Really, there are quite a few. There are four aspects of the current CSIS Act that are significantly impacted by the proposed amendments.
Operationally, for the service, one of the biggest activities we're coming up against limits on is the sharing of information and the equipping of national security partners and stakeholders outside of the federal government. Across Canada, every day, CSIS officers are engaging with communities and businesses and with provincial, municipal and territorial governments, and they're encountering significant limits in how they can share information to meaningfully build resilience. This bill would address that gap with some proposed amendments.
The second aspect I would highlight relates to judicial authorizations. Currently the service has a single warrant authority that is tailored to highly intrusive techniques and very much appropriately built for that purpose, with high safeguards and significant requirements. However, today in the digital world we operate in, there are a vast number of fairly routine and basic investigative activities. Here I would point to, for example, identifying the individual behind an online disinformation campaign believed to be driven by a foreign state.
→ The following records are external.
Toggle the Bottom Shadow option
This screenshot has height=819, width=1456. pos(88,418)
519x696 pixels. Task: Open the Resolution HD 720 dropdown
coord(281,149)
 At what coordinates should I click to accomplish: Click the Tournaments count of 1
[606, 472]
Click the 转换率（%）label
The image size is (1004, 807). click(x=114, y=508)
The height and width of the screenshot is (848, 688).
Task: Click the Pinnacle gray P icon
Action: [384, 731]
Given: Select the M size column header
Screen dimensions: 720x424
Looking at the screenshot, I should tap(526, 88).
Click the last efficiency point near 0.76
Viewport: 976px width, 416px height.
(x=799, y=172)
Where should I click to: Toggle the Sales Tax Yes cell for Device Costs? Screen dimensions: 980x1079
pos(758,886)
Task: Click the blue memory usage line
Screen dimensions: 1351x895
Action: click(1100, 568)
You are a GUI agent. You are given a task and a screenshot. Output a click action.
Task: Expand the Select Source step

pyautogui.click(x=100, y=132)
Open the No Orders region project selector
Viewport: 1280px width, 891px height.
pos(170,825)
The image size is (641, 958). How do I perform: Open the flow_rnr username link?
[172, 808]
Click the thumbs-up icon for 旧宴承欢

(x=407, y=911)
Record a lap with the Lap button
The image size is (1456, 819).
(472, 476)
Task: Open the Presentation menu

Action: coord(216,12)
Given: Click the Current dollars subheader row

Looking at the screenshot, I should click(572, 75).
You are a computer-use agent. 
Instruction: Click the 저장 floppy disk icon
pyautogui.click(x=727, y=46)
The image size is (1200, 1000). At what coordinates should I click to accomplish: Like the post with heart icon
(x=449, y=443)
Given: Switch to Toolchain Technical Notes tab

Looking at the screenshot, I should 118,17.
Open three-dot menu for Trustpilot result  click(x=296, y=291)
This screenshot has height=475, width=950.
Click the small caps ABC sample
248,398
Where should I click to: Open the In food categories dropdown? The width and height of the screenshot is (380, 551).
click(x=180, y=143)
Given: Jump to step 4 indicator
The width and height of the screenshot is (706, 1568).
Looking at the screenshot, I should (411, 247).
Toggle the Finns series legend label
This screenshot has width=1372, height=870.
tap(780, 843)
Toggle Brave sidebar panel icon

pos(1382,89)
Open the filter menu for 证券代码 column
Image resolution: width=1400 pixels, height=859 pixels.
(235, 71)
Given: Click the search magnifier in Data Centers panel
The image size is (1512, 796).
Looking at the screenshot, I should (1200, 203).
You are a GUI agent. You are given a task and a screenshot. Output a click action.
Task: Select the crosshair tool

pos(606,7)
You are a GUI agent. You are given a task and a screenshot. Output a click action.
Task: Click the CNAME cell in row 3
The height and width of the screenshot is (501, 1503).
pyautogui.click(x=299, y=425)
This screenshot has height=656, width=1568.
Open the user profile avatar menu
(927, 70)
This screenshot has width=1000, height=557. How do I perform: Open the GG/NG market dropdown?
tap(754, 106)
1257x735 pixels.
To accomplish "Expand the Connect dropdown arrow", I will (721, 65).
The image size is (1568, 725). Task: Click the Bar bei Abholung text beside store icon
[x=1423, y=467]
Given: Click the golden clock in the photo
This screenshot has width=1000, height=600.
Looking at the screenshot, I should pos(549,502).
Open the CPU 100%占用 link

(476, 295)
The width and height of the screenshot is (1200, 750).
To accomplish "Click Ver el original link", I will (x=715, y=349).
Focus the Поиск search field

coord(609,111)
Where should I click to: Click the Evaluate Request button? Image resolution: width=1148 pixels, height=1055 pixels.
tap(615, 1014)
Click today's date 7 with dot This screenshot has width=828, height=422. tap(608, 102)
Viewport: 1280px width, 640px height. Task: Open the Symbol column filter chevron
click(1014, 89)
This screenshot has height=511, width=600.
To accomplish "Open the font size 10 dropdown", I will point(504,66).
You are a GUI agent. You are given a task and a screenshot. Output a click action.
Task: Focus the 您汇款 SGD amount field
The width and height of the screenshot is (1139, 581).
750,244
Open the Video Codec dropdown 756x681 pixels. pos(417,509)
For the subscriber, the identifying information of an account holder online is something for which we would need to go to the Federal Court for a warrant. That warrant requires the same elements that intercepting phone calls does, so you can see that it's not really appropriately tailored to the kind of data we would be getting. Therefore, one of the proposals in the bill today includes a production order. There are two others in that suite that would allow for much more tactical and regular approaches to the Federal Court earlier in investigations, and we anticipate that this could yield significant operational value and a much more nimble investigative posture.